(Beginning of Input)
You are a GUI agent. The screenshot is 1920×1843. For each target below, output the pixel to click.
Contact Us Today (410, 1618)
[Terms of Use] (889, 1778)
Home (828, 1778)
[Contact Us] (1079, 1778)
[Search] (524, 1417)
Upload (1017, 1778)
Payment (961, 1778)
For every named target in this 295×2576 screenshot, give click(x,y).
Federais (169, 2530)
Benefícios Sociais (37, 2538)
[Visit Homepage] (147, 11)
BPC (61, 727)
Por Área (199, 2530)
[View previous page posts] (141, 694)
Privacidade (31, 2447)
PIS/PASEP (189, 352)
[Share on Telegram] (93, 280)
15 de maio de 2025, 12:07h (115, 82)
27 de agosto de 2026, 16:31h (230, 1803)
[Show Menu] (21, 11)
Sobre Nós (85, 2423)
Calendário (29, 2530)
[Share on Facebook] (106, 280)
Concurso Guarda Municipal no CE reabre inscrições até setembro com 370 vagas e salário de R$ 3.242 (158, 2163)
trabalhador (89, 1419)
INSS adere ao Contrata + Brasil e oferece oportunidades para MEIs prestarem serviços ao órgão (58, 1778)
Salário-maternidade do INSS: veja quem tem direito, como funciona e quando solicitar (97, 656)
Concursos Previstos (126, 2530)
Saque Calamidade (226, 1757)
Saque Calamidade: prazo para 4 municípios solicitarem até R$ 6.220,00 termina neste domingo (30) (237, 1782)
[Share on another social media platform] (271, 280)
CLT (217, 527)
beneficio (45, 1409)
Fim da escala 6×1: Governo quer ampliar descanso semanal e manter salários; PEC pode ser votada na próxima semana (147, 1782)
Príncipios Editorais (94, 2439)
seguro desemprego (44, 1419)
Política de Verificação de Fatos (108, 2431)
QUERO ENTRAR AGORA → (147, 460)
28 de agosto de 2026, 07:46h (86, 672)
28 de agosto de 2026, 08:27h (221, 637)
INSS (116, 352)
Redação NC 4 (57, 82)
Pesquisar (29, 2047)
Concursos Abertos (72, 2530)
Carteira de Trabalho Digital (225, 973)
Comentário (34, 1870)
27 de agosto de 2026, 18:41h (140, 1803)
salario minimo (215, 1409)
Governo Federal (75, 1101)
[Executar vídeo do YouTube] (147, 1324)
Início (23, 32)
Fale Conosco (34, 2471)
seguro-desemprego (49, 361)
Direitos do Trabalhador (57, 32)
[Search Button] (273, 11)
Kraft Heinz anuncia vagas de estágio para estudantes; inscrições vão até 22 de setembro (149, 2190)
(End of Input)
**What you need to do:** Would you retype exactly the lines above, from the line with "Home (828, 1778)" to the line with "Calendário (29, 2530)", with both end lines kept and nothing more?

**Response to the exercise:**
Home (828, 1778)
[Contact Us] (1079, 1778)
[Search] (524, 1417)
Upload (1017, 1778)
Payment (961, 1778)
For every named target in this 295×2576 screenshot, give click(x,y).
Federais (169, 2530)
Benefícios Sociais (37, 2538)
[Visit Homepage] (147, 11)
BPC (61, 727)
Por Área (199, 2530)
[View previous page posts] (141, 694)
Privacidade (31, 2447)
PIS/PASEP (189, 352)
[Share on Telegram] (93, 280)
15 de maio de 2025, 12:07h (115, 82)
27 de agosto de 2026, 16:31h (230, 1803)
[Show Menu] (21, 11)
Sobre Nós (85, 2423)
Calendário (29, 2530)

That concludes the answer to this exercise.